• [Problem]: In the entries below, spot each line with the word "agent" and copy it.

Extracted data entries
[Start of section]

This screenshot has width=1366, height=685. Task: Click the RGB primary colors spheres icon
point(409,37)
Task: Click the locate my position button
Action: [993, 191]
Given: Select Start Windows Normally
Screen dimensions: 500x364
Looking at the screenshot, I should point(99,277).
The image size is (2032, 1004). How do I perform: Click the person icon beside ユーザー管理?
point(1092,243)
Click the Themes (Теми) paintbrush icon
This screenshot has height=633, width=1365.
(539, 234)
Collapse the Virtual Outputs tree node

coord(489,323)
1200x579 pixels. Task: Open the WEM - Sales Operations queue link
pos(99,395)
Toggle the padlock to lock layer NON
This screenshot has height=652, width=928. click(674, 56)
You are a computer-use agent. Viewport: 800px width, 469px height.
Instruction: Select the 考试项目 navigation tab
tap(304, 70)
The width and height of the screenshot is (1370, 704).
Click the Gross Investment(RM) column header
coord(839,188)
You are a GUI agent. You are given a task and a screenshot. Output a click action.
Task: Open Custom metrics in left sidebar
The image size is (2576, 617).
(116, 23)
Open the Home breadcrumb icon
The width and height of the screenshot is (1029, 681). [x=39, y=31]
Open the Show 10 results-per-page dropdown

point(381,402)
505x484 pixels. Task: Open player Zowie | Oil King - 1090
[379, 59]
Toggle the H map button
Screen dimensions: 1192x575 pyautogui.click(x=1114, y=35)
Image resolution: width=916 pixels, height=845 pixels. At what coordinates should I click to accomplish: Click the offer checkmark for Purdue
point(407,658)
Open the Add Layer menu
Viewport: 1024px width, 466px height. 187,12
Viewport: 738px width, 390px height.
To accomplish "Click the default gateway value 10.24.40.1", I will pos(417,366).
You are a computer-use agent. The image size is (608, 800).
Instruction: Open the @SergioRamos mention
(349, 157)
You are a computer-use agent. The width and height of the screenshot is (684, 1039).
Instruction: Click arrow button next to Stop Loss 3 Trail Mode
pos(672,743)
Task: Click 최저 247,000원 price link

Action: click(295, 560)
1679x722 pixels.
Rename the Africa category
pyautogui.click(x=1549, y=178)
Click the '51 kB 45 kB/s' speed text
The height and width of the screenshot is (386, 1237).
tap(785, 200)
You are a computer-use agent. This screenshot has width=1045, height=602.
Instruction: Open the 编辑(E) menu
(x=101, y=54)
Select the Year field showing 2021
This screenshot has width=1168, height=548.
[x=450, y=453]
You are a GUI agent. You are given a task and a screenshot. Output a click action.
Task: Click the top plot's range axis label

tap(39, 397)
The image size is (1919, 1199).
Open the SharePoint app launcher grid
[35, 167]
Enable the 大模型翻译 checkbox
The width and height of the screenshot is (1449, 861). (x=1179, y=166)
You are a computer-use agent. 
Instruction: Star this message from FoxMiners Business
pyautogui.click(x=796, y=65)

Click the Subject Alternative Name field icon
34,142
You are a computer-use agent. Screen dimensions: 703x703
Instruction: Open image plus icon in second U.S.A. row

[End of section]

• [Exercise answer]:
You are a computer-use agent. Viewport: 800px width, 469px height.
You are a GUI agent. You are given a task and a screenshot. Output a click action.
You are a computer-use agent. The image size is (608, 800).
You are a computer-use agent. The width and height of the screenshot is (684, 1039).
You are a computer-use agent. This screenshot has width=1045, height=602.
You are a GUI agent. You are given a task and a screenshot. Output a click action.
You are a computer-use agent. 
You are a computer-use agent. Screen dimensions: 703x703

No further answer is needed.